What is one of the most creative ways you’ve seen a brand (other than your own) use Pinterest recently? Why does it work?
The following answers are provided by the Young Entrepreneur Council (YEC), an invite-only organization comprised of the world’s most promising young entrepreneurs. In partnership with Citi, the YEC recently launched #StartupLab, a free virtual mentorship program that helps millions of entrepreneurs start and grow businesses via live video chats, an expert content library and email lessons.
1. Freshfully’s Recipe Posting
Freshfully, a food store located in Birmingham, Ala., posted more than 500 recipes on a Pinterest board in the hopes of motivating customers to buy its products. The company is projecting nearly $500,000 in sales in its first year.
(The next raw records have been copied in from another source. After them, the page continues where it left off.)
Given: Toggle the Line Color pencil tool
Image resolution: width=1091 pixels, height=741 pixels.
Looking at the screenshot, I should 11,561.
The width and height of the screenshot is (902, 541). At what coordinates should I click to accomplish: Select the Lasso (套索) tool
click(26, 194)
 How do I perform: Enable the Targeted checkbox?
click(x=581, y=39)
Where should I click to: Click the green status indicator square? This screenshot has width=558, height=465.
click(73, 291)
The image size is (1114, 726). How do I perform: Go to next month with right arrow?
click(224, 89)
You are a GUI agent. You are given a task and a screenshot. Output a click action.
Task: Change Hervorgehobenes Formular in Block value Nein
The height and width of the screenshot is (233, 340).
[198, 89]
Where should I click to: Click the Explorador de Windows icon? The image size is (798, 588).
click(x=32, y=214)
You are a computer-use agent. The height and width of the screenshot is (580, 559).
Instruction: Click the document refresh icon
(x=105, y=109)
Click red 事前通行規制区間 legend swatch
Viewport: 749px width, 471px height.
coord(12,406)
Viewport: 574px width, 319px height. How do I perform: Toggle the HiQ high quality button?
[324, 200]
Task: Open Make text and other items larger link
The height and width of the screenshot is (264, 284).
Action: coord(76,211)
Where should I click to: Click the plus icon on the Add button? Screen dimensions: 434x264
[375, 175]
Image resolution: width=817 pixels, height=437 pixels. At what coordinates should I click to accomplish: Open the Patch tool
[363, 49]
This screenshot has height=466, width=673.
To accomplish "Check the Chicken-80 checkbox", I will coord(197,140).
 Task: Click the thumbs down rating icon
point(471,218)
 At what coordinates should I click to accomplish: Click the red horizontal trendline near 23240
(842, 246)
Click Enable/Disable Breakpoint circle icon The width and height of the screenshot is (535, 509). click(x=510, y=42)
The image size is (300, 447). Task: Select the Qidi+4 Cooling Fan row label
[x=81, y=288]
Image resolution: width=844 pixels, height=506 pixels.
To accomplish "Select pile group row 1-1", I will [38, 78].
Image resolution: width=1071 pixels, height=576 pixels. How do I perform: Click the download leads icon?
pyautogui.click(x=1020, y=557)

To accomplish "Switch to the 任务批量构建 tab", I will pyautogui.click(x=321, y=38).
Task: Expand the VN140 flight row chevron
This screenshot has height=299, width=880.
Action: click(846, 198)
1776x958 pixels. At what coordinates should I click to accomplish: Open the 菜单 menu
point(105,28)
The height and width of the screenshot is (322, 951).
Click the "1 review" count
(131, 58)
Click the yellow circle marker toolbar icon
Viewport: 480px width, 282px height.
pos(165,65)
2. Sharing Travel’s Color Pins
Sharing Travel Experiences (http://pinterest.com/sharingtravel/) curates several boards based on color found during travel. It’s an interesting take off the beaten path for travel sites, and it has created incredibly alluring boards. I’m ready to book half a dozen trips when I look at their pins.
3. Peugeot’s Panama Puzzle
Some brands are starting to do cross-board pins, where two smaller images will span two boards to create a larger image. I think it’s an extremely clever way to catch people’s eyes if they’re looking at the Pinterest brand page. Peugeot’s Panama Puzzle was a great example of this.
4. Zappos’ Second Storefronts
Zappos offers “Refined Western,” “Winter Wonderland,” and many other boards on its Pinterest page that are built simply to drive sales. If that’s where their audience is, it’s a powerful way to reach them.
5. Uniqlo’s Takeover
For one day in June, Uniqlo staged a guerrilla “takeover” of Pinterest. They timed their pins so that their products — colorful, fun, affordable clothes — would be seen in a pattern. Not only was the event striking to pinners, but because of how cleverly it was executed, the company earned a ton of media afterward. (http://www.viralblog.com/guerrilla-marketing/uniqlos-guerilla-pinterest-campaign)
6. Tim Ferris’ Book Contest
Tim Ferris, author of “The 4-Hour Workweek,” recently pinned the cover of his new book “The 4-Hour Chef.” He asked followers to repin it for a chance to win a signed copy. It’s an easy contest, and it gets more eyeballs on his new book — simple and effective.
7. Sephora’s Sweepstakes
With nearly 100,000 Pinterest followers, Sephora has done an exceptional job of building its profile on this hot new social network. One of the neat ways that Sephora uses the platform is by running sweepstakes devoted to pinning and re-pinning. It’s a great way to grow a presence on Pinterest that other brands can also implement with ease! (http://pinterest.com/sephora/)
8. Modify Watches’ Concept and Design Board
Modify Watches, a company that creates awesome interchangeable watches, posts pictures of new concepts and designs and lets the community (the “ModiFamily”) vote on which designs get produced. Here’s the concept board: http://pinterest.com/modifywatches/modiconcepts-and-designs/
9. A Central Storefront
Sportiqe Apparel (http://pinterest.com/sportiqe) is licensed by the NBA, NCAA and other brands to design t-shirts. Since not all of these t-shirts are sold on Sportiqe’s website, Sportiqe uses Pinterest to communicate where customers can buy the designs for the teams and brands they’re a fan of. Pinterest can be an effective storefront for retailers who don’t sell everything they design.